### ASSIGNED TASK
From the records below, print exactly the lines starting at the one containing "You are a computer-use agent." and ending at the one containing "Expand the Couleur", ends included, and nothing else.

### INFORMATION
┄┄┄┄┄┄┄┄┄┄

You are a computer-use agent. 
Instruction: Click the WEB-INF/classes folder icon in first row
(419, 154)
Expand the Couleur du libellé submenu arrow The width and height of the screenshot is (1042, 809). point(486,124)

┄┄┄┄┄┄┄┄┄┄

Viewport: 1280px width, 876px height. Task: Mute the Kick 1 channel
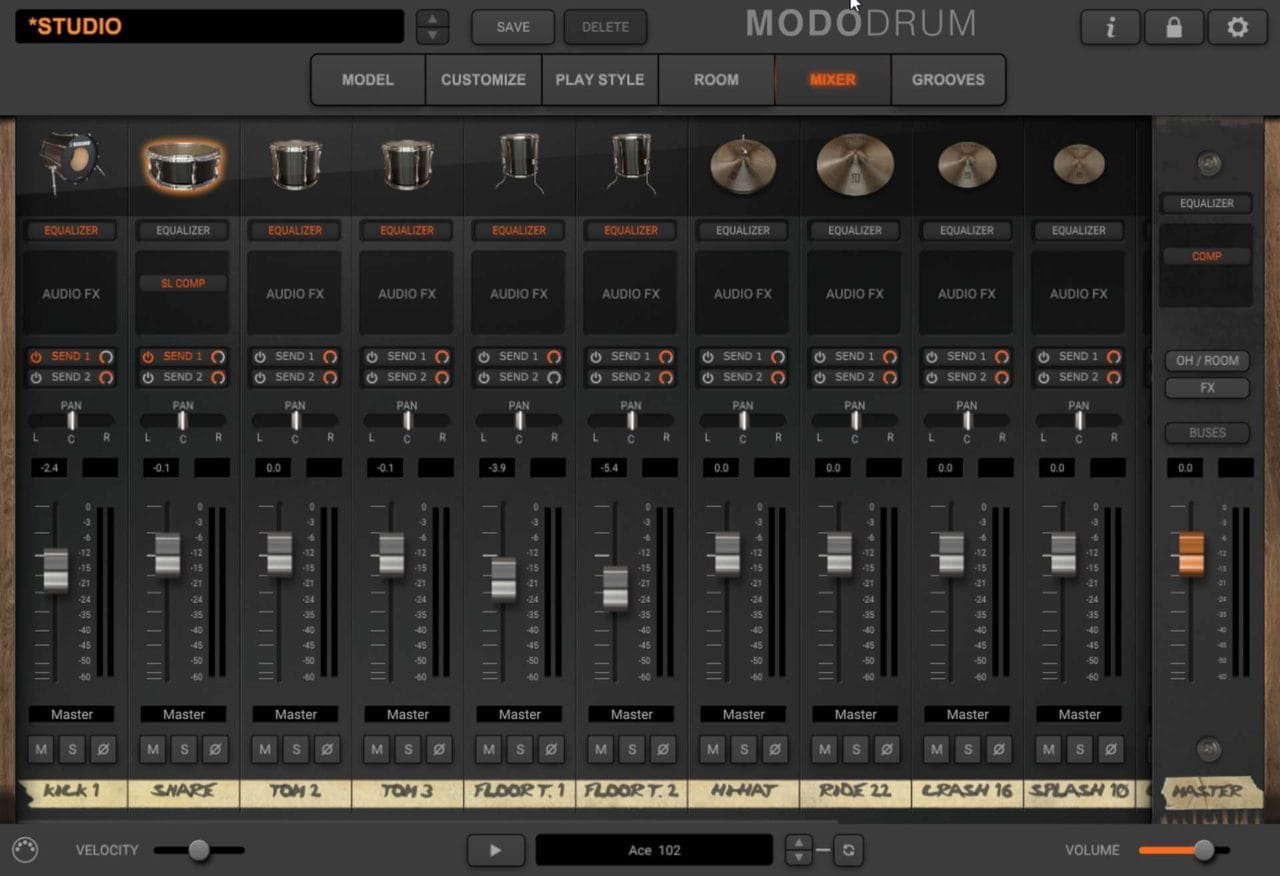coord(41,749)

┄┄┄┄┄┄┄┄┄┄

### REPLY TO THE TASK
You are a computer-use agent. 
Instruction: Click the WEB-INF/classes folder icon in first row
(419, 154)
Expand the Couleur du libellé submenu arrow The width and height of the screenshot is (1042, 809). point(486,124)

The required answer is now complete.